The Secret of NIMH - Production

Production

The Secret of NIMH was the first feature film to be directed by Don Bluth. In September 1979 he, fellow animators Gary Goldman and John Pomeroy, and eight other animation staff left Walt Disney Productions animation department to set up their own independent studio, Don Bluth Productions. The studio worked, at first, out of Bluth's house and garage, but moved to a two-story, 5,500-square-foot (510 m2) facility in Studio City several months later. After completing work on several shorter projects, including a two-minute animated sequence for the film Xanadu, the studio forged a deal with Aurora Productions, a film-making partnership established by former Disney executives.

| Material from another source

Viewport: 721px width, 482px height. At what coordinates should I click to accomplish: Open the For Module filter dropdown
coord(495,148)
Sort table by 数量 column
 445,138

The rights to the book Mrs. Frisby and the Rats of NIMH had reportedly been offered to Disney in 1972 but turned down. At Bluth, Goldman and Pomeroy's request, Aurora Productions acquired the film rights, and offered Don Bluth Productions a budget of US$ 5.7 million and 30 months to complete the film, tighter in both budget and schedule than most Disney animated features at the time. The studio set out with the explicit goal in mind of returning feature animation to its “golden era”, concentrating on strong characters and story, and experimenting with unusual and often more labor-intensive animation techniques. Bluth believed older techniques were being abandoned in favor of lower production costs, and the only way animation could survive was to continue traditional production methods. Among the techniques experimented with on The Secret of NIMH were rotoscoping, multiple passes on the camera to achieve transparent shadows, and backlit animation (where animated mattes are shot with light shining through color gels to produce glowing areas for artificial light and fire effects), multiple color palettes for characters to fit in different lighting situations, from daylight, to night, to warm environments to underwater. Mrs Brisby had 46 different lighting situations, therefore there were 46 different color palettes, or lists of color, for her. Two modern, computerized versions of the multiplane camera were also manufactured for this production.

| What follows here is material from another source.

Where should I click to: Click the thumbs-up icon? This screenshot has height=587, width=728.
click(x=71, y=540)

To achieve the film's detailed full animation while keeping to the tight budget, the studio strove to keep any waste of time and resources to a minimum. The crew often worked long hours with no immediate financial reward (though they were offered a cut of the film's profits, a practice common for producers, directors and stars of live action films but never before offered to artists on an animated feature); producer Gary Goldman recalled working 110 hour weeks during the final six months of production. Around 100 in-house staff worked on the film, with the labor-intensive cel painting farmed out to 45 people working from home. Many minor roles, including incidental and crowd voice work, were filled in by the in-house staff. The final cost of the film was US$ 6.385M. The producers, Bluth, Goldman, Pomeroy and the executive producers at Aurora mortgaged their homes collectively for $700,000 to complete the film, with an agreement that their investment would be the first money to be repaid.

During the film's production, Aurora contacted Wham-O, the manufacturers of Frisbee flying discs, with concerns about possible trademark infringements if the "Mrs. Frisby" name in O'Brien's original book was used in the movie. Wham-O rejected Aurora's request for waiver to use the same-sounding name to their "Frisbee", in the movie. Aurora informed Bluth & company that Mrs. Frisby's name would have to be altered. By then, the voice work had already been recorded for the film, so the name change to "Mrs. Frisby" necessitated a combination of re-recording some lines and, because John Carradine was unavailable for further recordings, careful sound editing had to be performed, taking the "B" sound of another word from Carradine's recorded lines, and replace the "F" sound with the "B" sound, altering the name from "Frisby" to "Brisby".